Axer thought for a moment. The alcohol was impairing his ability to think clearly -- his vision was already going -- and he downed his tenth double shot. What came out was the raw truth, "The idea of gods, and gods telling Powys to do things. Look, we've outgrown all that nonsense. There aren't any gods of fire, wind, and so on. I can prove and explain just about anything in existence by science and mathematics, and work out the rest with logic. I just can't see gods fitting into it."

"Yet you believe in the Great Mother."

"Did I tell you that?" he was a bit confused, but shrugged. "I do. But you never asked me what claims I made. I believe that the Great Mother is the 'life' that permeates everything, the 'drive' that makes everything move, and the 'death' that takes us and starts the cycle again.
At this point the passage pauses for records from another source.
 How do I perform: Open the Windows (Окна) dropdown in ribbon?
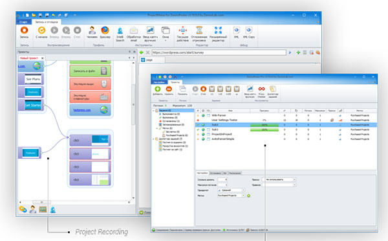tap(166, 34)
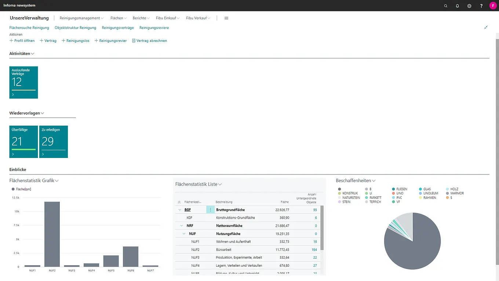Click the hamburger menu icon in navigation
The height and width of the screenshot is (281, 499).
coord(226,18)
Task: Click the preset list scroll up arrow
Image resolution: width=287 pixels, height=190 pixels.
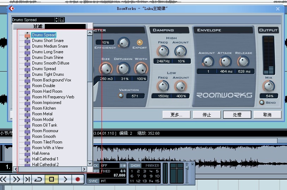Action: pos(90,33)
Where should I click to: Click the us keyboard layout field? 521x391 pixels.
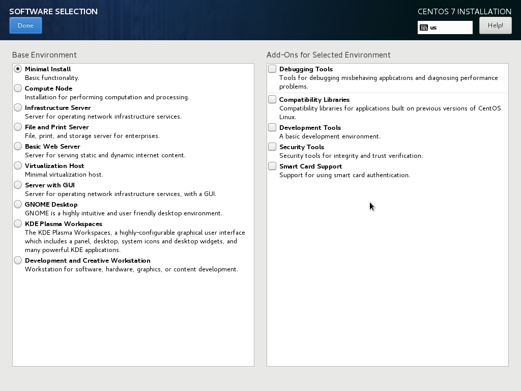pos(445,27)
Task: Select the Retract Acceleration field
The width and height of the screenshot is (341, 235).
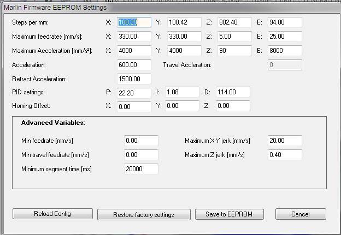Action: (x=134, y=79)
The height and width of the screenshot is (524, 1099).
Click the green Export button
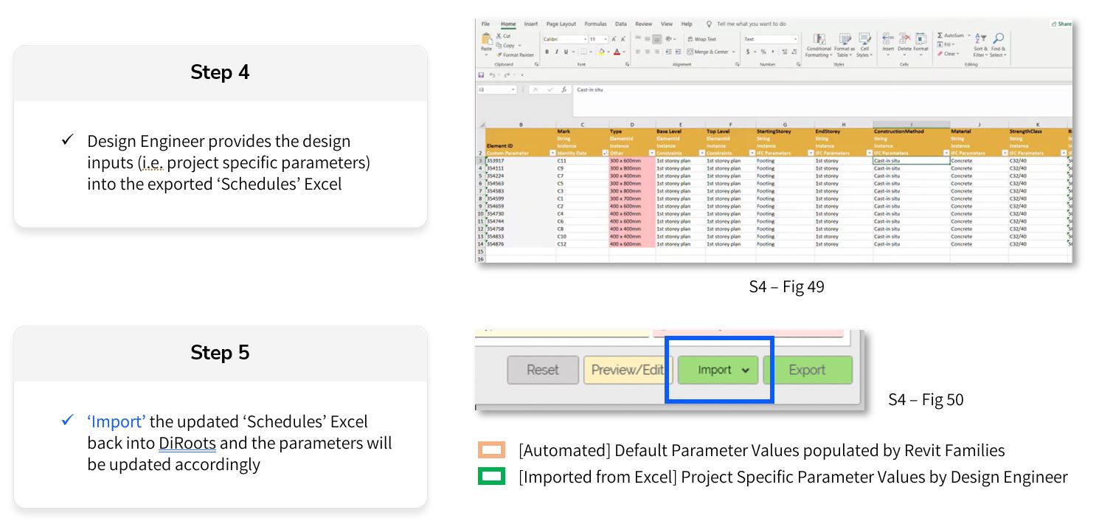point(807,370)
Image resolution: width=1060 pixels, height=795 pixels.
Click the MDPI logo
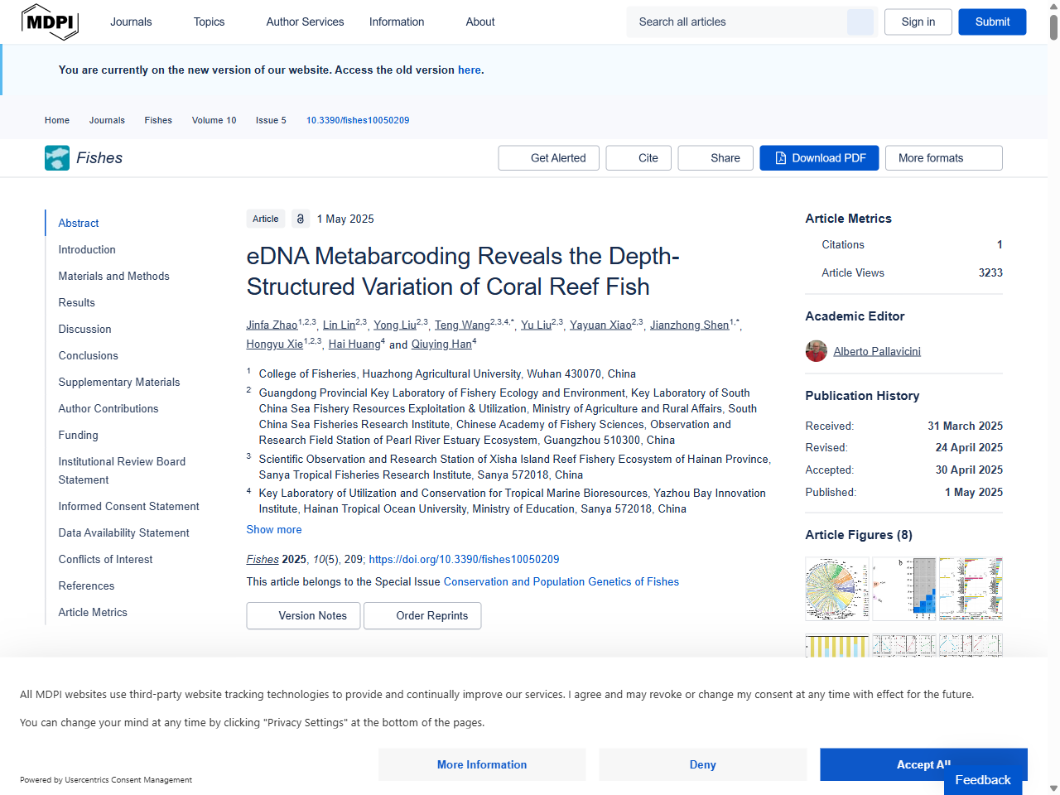point(50,22)
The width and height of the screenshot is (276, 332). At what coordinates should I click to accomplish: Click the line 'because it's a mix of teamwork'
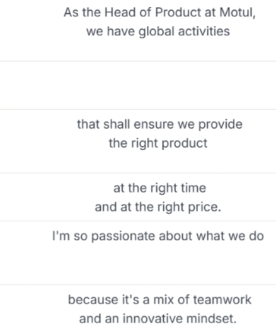(159, 300)
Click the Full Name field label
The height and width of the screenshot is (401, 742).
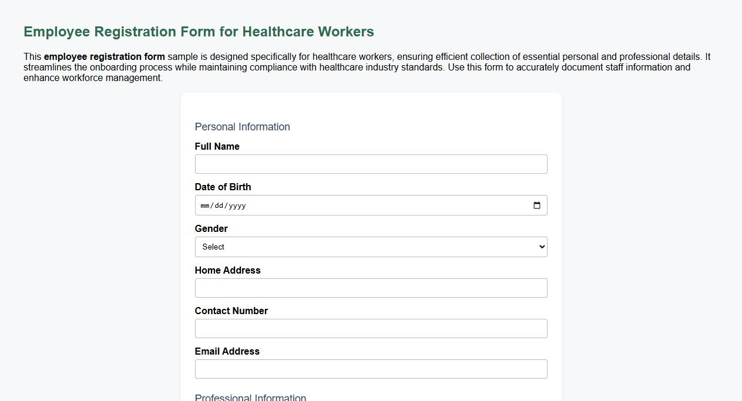(217, 146)
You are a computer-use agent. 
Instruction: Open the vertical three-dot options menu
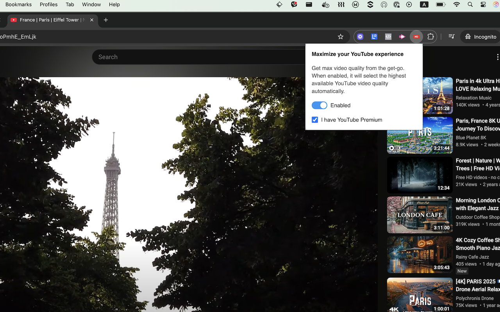498,57
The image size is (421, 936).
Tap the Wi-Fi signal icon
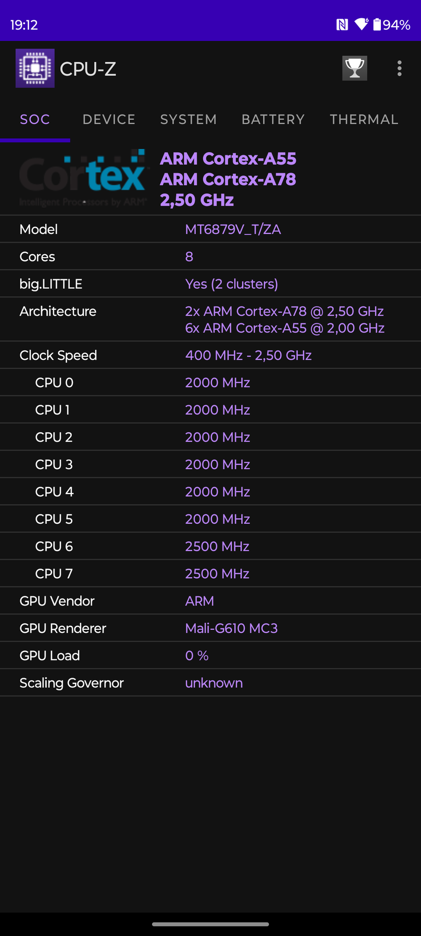point(362,24)
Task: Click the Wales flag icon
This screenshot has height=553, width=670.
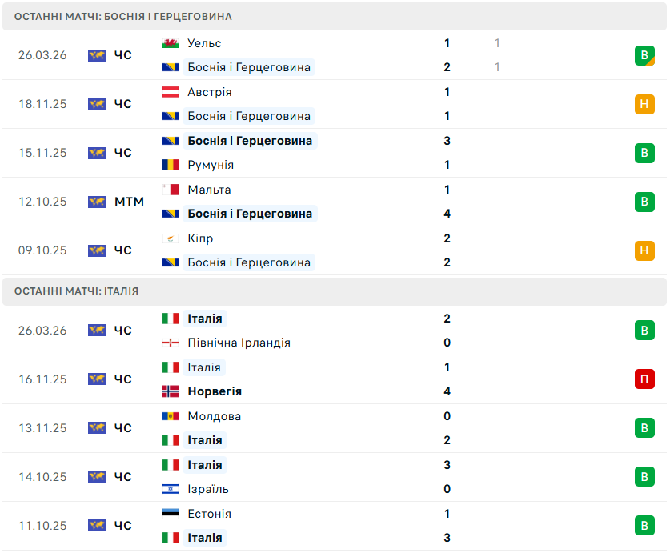Action: click(x=171, y=43)
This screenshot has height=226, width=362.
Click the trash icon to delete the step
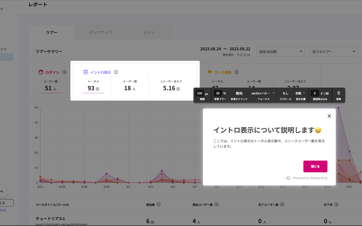coord(339,93)
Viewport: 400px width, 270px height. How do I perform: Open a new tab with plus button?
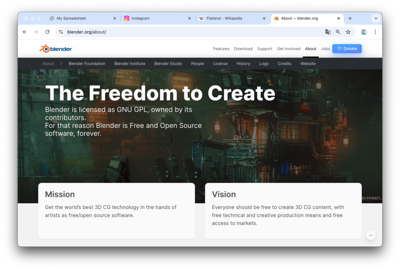coord(350,18)
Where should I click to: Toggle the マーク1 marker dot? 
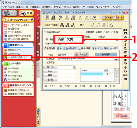pyautogui.click(x=46, y=86)
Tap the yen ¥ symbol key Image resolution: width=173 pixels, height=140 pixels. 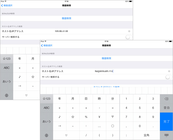click(x=99, y=117)
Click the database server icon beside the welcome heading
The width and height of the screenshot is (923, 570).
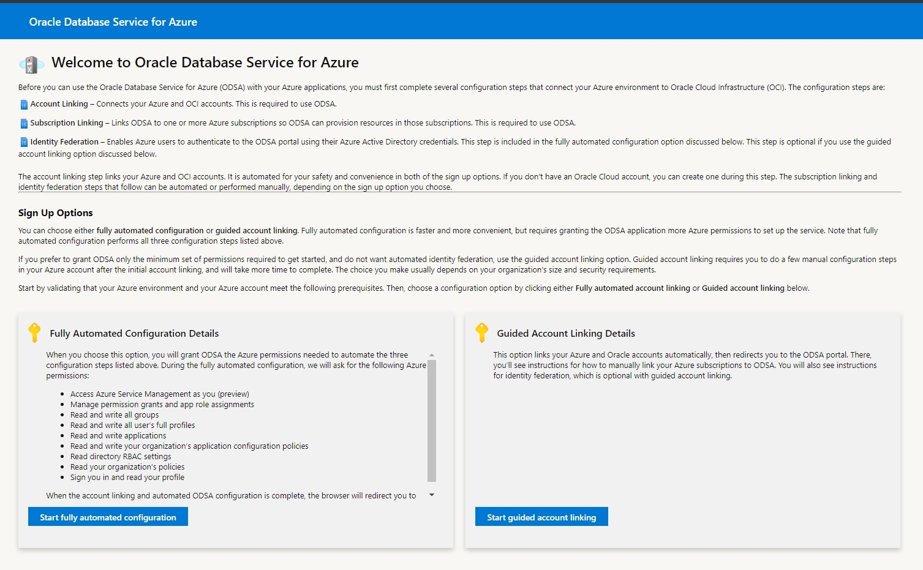click(x=31, y=63)
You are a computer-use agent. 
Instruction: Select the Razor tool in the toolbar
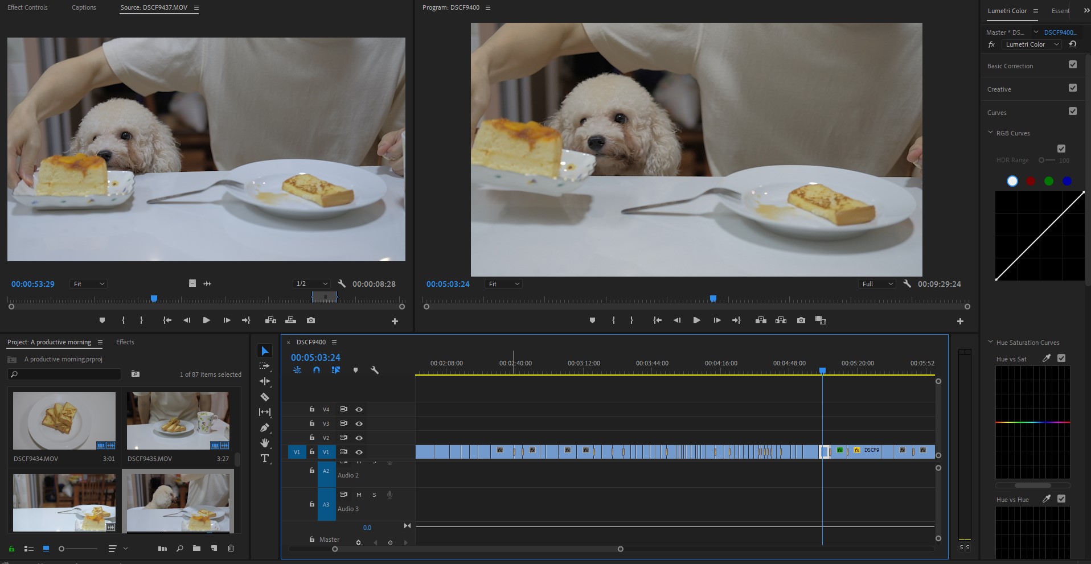coord(265,397)
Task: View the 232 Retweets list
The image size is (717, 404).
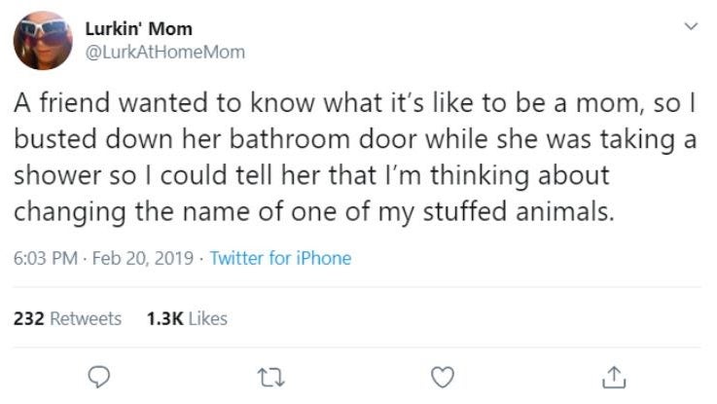Action: pyautogui.click(x=67, y=318)
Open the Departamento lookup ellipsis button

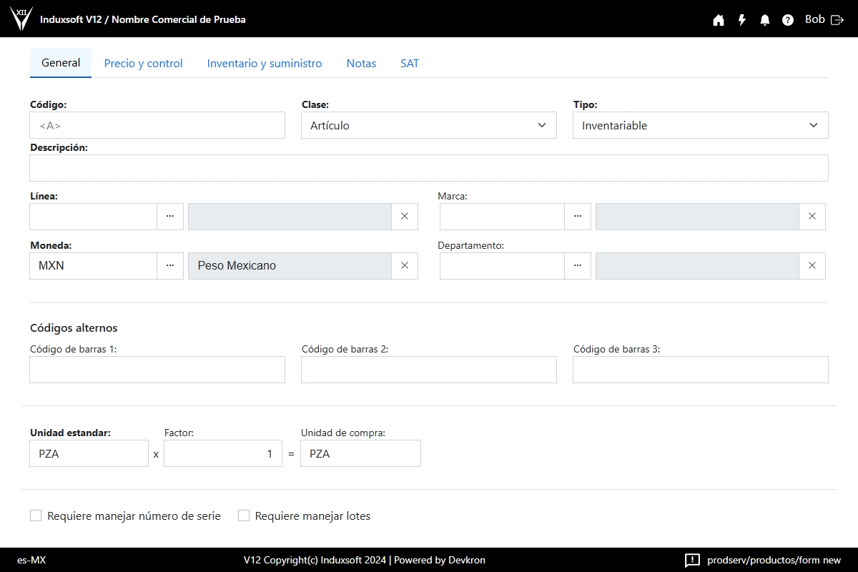coord(578,265)
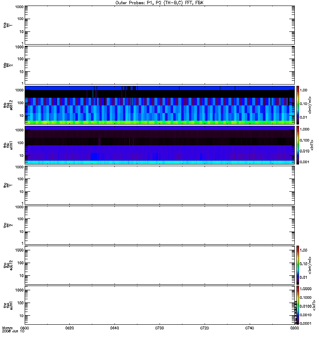Click the 0720 time axis label

205,328
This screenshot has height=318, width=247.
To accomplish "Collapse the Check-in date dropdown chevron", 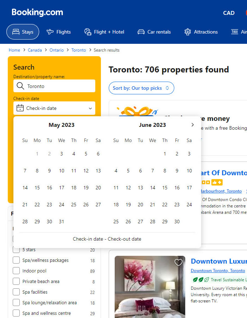I will pos(90,108).
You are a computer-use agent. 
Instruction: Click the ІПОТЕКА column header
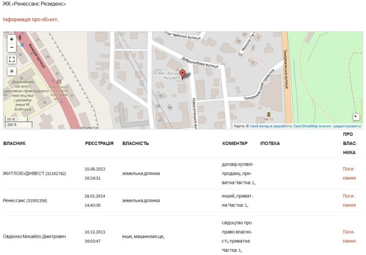tap(270, 144)
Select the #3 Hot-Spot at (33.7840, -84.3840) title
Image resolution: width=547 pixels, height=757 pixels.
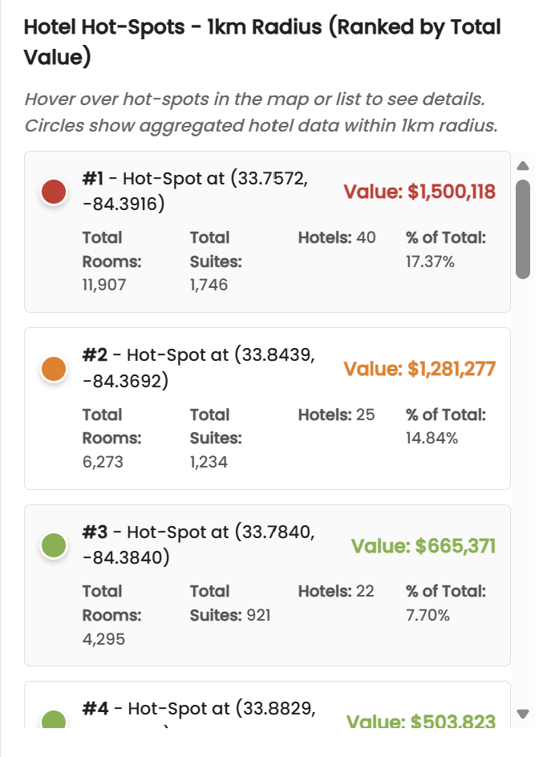198,544
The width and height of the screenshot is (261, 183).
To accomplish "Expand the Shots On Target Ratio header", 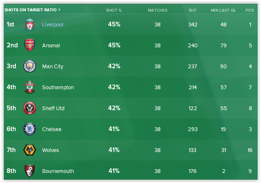I will [33, 9].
"The Great Mother isn't some idol or god that I cower in front of, blame for all the things that go wrong in my life, and so on. She's a symbol... a metaphor... something that gives existence meaning. Do I believe that she's an intelligence? No. Maybe a spirit."

"What do you mean by 'spirit'?"

Axer thought for a moment. "Un momento, por favor?"

Doug smiled, nodding. "Good for you I spent my college years in Mexico."

Axer tried to get up, but he almost fell down. Doug jumped in and helped him out. "Where do you need to go?"

"Help me get to the musician over there," he slurred. With some help, they made it to the place where a grizzled old man was playing some country songs on an old, beat-up twelve-string guitar. He wasn't too bad, but he wasn't too good either -- just enough to break the silence without any complaint.

The old man had finished his last song, and was sipping some Bud. He looked up at the two approaching men and wheezed, "Can I help you?"

"Yeah," smiled Axer, "I was wondering if I could use your guitar for a moment and show my friend here something."

The old man looked doubtful, and said, "Let me feel your fingers."

Axer held them out, and the old man felt the tips of all his fingers, and felt the muscles between the thumbs and forefingers. "OK.," he nodded. "Just wanted to make sure you weren't some drunk going blackout on me."

Doug laughed pretty hard at that one, and helped Axer sit down. He took the guitar and started tuning it a bit finer than the old man had it. The old man nodded, and for some reason smiled.

"Now, you asked me what I meant by spirit," said Axer. "Take a look at this guitar. Leave it alone, and it just sits there -- aging, and eventually going back to the elements, but pick it up, and it changes."

He started loosening his fingers with some arpeggios and scales, "Once you start playing, you get sound, but there's still something missing."

Though he was drunk enough to topple over, his fingers came alive, playing one of those Scottish songs that everyone from the old country could probably recognize, but never name because it was too old and off-the-beaten path. He played it in a traditional fashion, with the expected mood, tempo, and chords. "So now you have something that's pleasant to the ear, and gets a few people interested..."

The old man leaned back a little, his expression that of one deep in thought.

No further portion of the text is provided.